Away from the distractions of Aino Mena city, we pass the huge unfinished mosque built on the site of a former cinema.

It was the footprint left behind by Mullah Mohammed Omar, the elusive one eyed spiritual leader of the Taliban.

It dominates a corner of the city like a monument to the recent past and all around there is a frenzied atmosphere of commerce.

And it is that commerce that has drawn me to Kandahar.

I had come to meet an Afghan businessman Faizal Haq Mushkani.

Image source, Getty Images

A proud man in his late 50s he is impeccably dressed with a turban, and a tailored grey waistcoat, worn over a white shalwar kameez.

His warm handshake signals that I am welcome in his city, despite not many Westerners venturing here.

Trained in medicine in neighbouring Pakistan, he returned to his native Afghanistan after the fall of the Taliban government in 2001.

He was optimistic that one could succeed in business here.

Faizal was among a handful of Afghan businessmen who took over a disused industrial park, first established under the Soviets who controlled Afghanistan in the 1980s.

He was one of the first arrivals and set up a small plastics factory here.

Image source, Getty Images

But as more refugees flooded back into Afghanistan, the pressure on electricity supplies in Kandahar city intensified.

What little there was came from the nearby Kajaki dam - but it wasn't enough.

So as demand took off, electricity costs soared, and businesses like Faizal's folded.

But three years ago Faizal's optimism returned, with promises of more support for small businesses, and modest improvements in security.

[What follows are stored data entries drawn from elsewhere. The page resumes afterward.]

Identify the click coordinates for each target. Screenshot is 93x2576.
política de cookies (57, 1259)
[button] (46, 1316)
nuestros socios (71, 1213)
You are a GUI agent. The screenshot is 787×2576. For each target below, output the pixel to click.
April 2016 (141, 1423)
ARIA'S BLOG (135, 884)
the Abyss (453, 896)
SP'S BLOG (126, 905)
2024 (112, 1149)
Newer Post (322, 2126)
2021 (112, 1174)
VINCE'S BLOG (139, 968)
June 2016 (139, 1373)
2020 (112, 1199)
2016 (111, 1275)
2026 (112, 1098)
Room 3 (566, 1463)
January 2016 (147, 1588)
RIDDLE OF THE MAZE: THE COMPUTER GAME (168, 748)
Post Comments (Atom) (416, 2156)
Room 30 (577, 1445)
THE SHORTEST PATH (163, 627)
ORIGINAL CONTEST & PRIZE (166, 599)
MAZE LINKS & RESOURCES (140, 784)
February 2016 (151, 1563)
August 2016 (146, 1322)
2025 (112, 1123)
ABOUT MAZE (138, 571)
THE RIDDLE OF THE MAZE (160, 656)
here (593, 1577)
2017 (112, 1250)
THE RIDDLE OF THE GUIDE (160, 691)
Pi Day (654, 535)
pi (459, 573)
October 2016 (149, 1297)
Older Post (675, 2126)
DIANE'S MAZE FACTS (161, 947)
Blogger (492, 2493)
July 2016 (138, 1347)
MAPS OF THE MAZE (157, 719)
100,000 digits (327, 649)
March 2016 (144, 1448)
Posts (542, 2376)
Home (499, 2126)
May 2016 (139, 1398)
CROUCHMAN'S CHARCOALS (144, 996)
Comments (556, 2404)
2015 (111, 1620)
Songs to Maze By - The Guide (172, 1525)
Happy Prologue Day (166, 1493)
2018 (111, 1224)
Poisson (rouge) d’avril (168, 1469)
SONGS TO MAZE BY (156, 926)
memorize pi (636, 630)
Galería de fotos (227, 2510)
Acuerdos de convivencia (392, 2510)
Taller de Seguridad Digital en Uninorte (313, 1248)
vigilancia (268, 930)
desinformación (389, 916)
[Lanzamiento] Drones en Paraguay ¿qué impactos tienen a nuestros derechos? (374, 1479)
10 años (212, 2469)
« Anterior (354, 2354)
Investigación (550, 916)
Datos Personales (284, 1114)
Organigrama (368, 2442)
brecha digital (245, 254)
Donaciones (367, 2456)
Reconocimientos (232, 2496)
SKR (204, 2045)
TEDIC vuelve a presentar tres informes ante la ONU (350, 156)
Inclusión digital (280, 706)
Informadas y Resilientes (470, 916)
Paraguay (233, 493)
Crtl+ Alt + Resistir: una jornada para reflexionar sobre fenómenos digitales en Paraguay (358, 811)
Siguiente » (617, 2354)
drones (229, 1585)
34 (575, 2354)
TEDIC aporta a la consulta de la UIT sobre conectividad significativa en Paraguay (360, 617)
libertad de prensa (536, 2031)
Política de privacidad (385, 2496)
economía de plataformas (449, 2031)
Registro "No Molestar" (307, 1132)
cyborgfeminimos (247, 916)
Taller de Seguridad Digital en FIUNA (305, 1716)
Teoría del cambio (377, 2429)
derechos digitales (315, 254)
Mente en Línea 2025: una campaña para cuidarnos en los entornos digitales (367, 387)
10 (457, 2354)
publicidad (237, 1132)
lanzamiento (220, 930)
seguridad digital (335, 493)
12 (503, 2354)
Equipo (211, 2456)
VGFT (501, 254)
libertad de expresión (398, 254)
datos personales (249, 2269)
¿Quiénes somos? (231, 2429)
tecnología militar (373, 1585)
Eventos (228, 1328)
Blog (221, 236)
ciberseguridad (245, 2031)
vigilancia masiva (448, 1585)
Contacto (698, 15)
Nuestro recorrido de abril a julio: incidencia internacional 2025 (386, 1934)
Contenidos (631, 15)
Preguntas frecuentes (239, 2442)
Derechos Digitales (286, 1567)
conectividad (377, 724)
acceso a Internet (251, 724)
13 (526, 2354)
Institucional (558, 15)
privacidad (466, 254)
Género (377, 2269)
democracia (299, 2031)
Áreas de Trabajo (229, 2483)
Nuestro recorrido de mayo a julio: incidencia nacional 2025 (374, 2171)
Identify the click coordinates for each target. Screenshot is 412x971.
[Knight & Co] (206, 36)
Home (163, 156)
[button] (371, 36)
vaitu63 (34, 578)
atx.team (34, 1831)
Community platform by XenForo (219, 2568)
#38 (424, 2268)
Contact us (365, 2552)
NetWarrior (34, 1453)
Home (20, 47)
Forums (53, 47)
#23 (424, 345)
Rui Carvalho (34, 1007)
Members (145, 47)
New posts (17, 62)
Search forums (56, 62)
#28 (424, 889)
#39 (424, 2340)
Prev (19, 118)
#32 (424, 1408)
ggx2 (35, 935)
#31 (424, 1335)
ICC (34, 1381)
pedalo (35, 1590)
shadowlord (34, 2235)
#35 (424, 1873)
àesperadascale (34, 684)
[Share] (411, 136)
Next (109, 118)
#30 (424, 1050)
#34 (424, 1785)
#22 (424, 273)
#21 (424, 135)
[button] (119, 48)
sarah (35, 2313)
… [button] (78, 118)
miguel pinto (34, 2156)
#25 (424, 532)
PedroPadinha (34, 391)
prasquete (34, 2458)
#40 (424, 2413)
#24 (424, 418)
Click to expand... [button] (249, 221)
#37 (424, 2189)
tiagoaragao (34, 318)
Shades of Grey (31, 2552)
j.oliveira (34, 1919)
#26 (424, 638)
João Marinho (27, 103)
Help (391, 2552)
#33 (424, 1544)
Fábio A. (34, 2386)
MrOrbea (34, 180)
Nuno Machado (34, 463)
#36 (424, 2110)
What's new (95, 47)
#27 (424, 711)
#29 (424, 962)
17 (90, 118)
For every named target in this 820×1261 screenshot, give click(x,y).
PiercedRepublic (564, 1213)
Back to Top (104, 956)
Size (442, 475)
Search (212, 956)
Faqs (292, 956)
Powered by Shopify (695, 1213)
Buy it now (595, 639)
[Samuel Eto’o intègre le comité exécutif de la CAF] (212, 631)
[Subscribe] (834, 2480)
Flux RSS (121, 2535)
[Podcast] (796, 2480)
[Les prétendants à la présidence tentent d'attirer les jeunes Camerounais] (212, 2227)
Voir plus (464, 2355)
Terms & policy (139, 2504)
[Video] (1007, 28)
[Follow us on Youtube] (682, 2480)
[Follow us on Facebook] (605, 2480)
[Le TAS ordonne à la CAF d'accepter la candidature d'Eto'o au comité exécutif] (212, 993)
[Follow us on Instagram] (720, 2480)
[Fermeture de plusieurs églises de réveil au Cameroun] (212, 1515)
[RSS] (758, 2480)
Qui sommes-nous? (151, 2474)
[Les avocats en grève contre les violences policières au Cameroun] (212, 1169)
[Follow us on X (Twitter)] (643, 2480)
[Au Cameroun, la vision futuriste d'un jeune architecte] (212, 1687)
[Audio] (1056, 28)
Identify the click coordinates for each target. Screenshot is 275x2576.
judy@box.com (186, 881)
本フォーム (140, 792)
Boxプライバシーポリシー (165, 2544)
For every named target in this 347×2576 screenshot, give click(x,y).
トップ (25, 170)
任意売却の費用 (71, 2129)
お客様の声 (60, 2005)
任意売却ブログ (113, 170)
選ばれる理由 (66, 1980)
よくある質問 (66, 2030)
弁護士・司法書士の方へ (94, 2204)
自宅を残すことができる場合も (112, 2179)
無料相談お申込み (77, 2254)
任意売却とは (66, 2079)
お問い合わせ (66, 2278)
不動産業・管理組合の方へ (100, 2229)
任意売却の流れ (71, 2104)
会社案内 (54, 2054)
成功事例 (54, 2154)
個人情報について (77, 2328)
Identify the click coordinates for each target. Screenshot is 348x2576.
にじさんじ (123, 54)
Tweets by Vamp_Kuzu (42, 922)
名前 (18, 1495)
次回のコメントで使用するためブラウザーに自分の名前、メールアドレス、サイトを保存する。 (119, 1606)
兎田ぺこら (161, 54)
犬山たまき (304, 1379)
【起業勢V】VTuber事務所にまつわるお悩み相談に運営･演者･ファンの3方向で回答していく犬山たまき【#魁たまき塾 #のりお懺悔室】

He set up a plant making paper bags, for Afghanistan's dried fruit industry, the generators are paid for by British aid, and business seems to be doing well.

But Faizal fears the funds will start to dry up once foreign troops and aid workers pull out of Afghanistan.

Faizal believes his country is teetering on the edge of opportunity.

But, to build on this he believes the government should be addressing shortcomings in infrastructure - it should generate revenues from private businesses and confront corruption and waste.

And it must improve power supplies. Despite millions of dollars of aid, he says, Kandahar receives just a quarter of the energy it needs to function efficiently.

No one knows when the foreign aid money will finally will dry up, but it will be soon.

For Faizal, power and security are the number one issues for Afghanistan today.

Elections are just days away now and he fears the victors will have more to worry about than providing electricity for communities like his.